- [What the task asks] No pictures belong in the answer. Repeat all the entries exactly.

──────── Data supplied ────────

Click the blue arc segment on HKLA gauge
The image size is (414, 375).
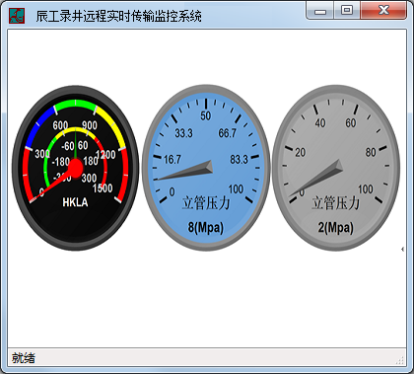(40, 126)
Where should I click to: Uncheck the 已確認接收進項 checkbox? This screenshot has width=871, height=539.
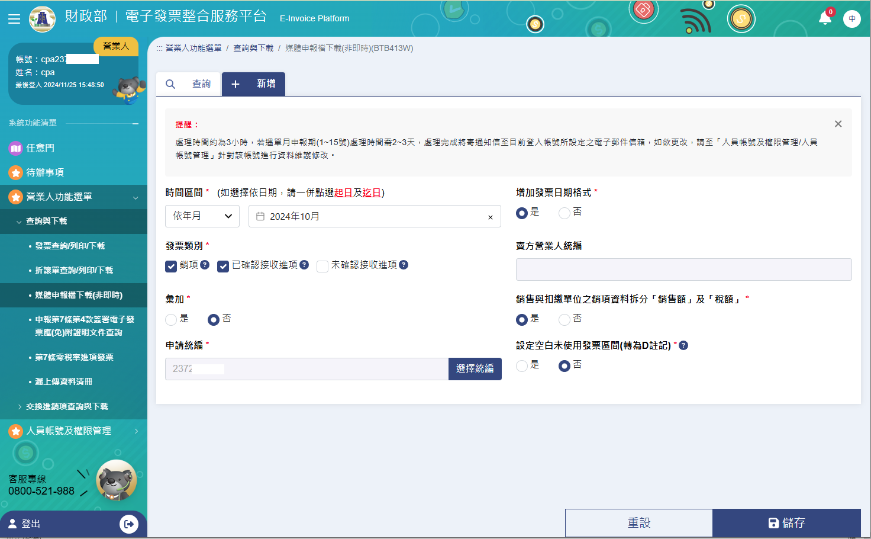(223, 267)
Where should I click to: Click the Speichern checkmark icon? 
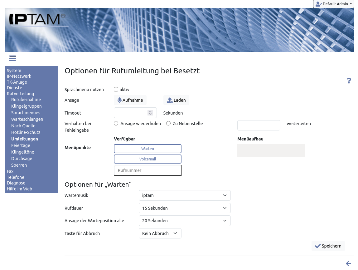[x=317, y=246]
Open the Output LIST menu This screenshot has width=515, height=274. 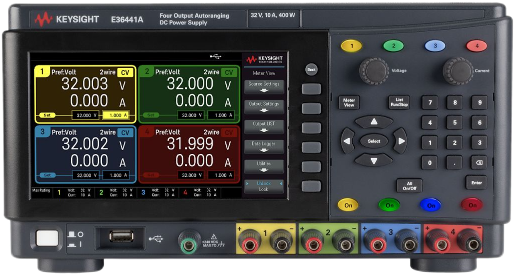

────────

- [Answer for this exercise]
Click the blue arc segment on HKLA gauge
The image size is (414, 375).
(40, 126)
Where should I click to: Uncheck the 已確認接收進項 checkbox? This screenshot has width=871, height=539.
(223, 267)
Where should I click to: Click the Speichern checkmark icon? 
[x=317, y=246]
Open the Output LIST menu This screenshot has width=515, height=274. 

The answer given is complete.